Funding Homeland Security: What’s the Problem?

Democrats have made it clear that they wish to fund Homeland Security programs but not Customs Border Patrol (CBP) or Immigration Customs Enforcement (ICE).  Democrats have made multiple attempts—at least four distinct legislative pushes in early 2026—to fund most Homeland Security programs while excluding ICE and CBP, but every attempt was blocked by Republicans. These efforts centered on funding Transportation Security Administration (TSA), Federal Emergency Management Administration (FEMA), Cybersecurity and Infrastructure Security Agency (CISA), the Coast Guard, and other Department of Homeland Security (DHS) components while holding back ICE/CBP funding until reforms were negotiated.
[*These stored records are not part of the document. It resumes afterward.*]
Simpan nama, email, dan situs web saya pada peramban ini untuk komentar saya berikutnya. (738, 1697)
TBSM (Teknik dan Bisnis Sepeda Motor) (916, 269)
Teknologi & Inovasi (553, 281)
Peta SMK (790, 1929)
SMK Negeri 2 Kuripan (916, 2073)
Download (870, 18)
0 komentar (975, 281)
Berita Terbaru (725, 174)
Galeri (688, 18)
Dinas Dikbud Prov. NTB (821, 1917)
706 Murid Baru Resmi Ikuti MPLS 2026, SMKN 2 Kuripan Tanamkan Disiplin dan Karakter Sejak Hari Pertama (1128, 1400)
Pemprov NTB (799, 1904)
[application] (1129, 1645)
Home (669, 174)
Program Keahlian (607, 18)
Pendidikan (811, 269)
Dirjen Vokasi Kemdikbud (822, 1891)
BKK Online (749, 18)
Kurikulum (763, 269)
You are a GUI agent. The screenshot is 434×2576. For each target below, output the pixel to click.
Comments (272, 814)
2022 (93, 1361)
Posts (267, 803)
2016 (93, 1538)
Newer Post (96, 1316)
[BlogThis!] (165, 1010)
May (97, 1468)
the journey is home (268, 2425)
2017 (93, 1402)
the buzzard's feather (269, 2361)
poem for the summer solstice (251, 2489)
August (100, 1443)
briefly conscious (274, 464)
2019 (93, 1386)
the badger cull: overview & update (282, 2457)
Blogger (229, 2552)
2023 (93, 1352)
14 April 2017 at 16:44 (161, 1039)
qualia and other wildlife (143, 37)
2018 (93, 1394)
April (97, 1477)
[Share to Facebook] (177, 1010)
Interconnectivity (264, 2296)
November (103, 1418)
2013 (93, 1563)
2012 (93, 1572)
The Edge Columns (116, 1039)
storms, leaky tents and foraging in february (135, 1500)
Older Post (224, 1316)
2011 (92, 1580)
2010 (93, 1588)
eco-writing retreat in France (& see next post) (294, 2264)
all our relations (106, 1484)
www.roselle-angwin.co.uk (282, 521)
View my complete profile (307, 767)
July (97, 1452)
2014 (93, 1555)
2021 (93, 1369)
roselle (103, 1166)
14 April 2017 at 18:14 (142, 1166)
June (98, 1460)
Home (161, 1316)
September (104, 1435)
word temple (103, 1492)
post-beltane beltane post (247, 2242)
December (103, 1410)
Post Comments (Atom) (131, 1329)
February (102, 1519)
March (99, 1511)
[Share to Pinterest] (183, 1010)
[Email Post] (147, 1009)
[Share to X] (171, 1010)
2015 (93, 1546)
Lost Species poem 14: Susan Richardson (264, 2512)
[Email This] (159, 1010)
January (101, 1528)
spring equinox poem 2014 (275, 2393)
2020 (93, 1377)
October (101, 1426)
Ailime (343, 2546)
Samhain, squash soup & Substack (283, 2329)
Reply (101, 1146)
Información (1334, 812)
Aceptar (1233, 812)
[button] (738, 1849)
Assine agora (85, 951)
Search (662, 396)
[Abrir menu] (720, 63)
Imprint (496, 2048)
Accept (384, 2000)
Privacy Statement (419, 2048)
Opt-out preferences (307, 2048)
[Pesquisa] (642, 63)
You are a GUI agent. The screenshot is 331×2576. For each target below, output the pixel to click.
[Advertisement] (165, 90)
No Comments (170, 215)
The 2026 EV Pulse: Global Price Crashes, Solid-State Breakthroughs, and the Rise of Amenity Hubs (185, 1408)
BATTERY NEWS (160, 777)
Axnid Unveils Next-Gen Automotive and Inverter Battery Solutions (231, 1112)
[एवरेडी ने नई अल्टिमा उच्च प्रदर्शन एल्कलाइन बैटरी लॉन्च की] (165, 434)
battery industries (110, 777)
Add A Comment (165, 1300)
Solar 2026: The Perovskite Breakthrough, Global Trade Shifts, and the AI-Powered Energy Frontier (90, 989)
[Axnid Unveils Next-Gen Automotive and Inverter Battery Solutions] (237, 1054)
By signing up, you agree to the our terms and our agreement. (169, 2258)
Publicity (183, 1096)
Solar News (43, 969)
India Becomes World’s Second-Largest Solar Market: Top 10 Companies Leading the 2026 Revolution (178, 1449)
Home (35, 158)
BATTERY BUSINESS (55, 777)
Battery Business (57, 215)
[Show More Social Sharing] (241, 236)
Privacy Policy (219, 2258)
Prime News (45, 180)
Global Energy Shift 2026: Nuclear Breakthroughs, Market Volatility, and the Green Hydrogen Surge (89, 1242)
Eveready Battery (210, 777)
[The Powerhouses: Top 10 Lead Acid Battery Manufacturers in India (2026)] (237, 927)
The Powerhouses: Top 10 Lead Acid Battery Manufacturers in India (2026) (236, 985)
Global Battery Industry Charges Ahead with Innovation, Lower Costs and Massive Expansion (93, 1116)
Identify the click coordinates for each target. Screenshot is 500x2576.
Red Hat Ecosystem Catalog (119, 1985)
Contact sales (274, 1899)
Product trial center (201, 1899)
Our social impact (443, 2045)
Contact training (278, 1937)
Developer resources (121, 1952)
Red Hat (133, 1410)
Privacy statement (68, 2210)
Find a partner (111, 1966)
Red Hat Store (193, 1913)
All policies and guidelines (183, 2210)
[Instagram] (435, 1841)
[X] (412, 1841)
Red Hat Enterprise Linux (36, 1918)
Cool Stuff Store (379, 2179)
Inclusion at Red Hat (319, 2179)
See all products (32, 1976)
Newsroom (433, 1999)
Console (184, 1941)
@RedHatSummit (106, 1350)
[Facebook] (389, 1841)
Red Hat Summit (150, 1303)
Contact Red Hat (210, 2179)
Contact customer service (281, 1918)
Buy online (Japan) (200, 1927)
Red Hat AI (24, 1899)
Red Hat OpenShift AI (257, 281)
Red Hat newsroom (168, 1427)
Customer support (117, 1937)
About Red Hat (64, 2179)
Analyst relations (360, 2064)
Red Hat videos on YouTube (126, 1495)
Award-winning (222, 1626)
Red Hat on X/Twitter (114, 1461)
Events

For example, House Appropriations Committee Ranking Member Rosa DeLauro (D-Conn) introduced a Funding Bill (February 11, 2026) which would have provided a full‑year of DHS funding covering every agency except ICE, CBP, and the Secretary’s office.  The billExplicitly withheld all ICE/CBP funding until reforms were enacted.  While it passed the House, the Senate voted 51- 46 against the measure.  However, Senate Majority Leader John Thune voted “no” for procedural reasons, which allows him to bring the motion back up at a later date. 

Senator Patty Murray (D-WA), Vice Chair of the Senate Appropriations Committee (March 6, 2026), said “This isn’t complicated: if Republicans won’t agree to rein in ICE and Border Patrol, they should at minimum work with us to pay TSA agents and fund disaster relief. But they won’t. Right now, Republicans are holding TSA agents’ paychecks hostage because they want to provide more money to ICE, without basic reforms to protect Americans’ rights and safety. Democrats will keep fighting to get TSA workers paid and fund FEMA and the Coast Guard, and we’ll keep pushing to enact common-sense steps to prevent more Americans from being hurt, or even killed, by masked federal agents.” Murray sought to fund TSA, FEMA, CISA, Coast Guard, and other DHS agencies, but explicitly excluded ICE and CBP.  The request was blocked by Sen. Katie Britt (R‑AL).

Senator Tim Kaine (D-Virgina) later made a public push for partial DHS funding (March 8, 2026) where democrats proposed passing funding for four DHS agencies (TSA, FEMA, Coast Guard, CISA) while continuing reform negotiations for ICE and CBP.  Republicans rejected these partial‑funding attempts.

Senator Patty Murray again pushed her modified bill funding TSA, Coast Guard, and FEMA while excluding ICE and the Secretary’s office (March 2026).  Again,Republicans blocked it.

Democrats argued that ICE and CBP already had sufficient funding from the previous summer.  After incidents in various cities including Los Angeles, Portland, Chicago, Minneapolis, Democrats believe that reforms are needed for judicial warrants, body cameras, bans on masks, limits on roving patrols, better training, etc., before additional funding is a given.

Why did Republicans block the efforts to fund all the other agencies in the Homeland Security Bill as offered by Democrats?  The Republicans framed Democrat actions as attempts to “defund” immigration enforcement and refused to allow partial DHS funding.  This is a political move aimed at making the Democrats the bad actors, keeping funding from TSA workers, and other needed service agencies.  The actions of Representative DeLauro, Senators Murray and Kaine make this narrative false.  Democrats believe in supporting all DHS initiatives except for CBP and ICE.  Senate Majority Leader Thune knows this.  That is why he cast his “no” for allowing him to bring the bill back for a future vote.  It is time he did so!  Republican Senators need to focus on the good of the people and less on political maneuvers!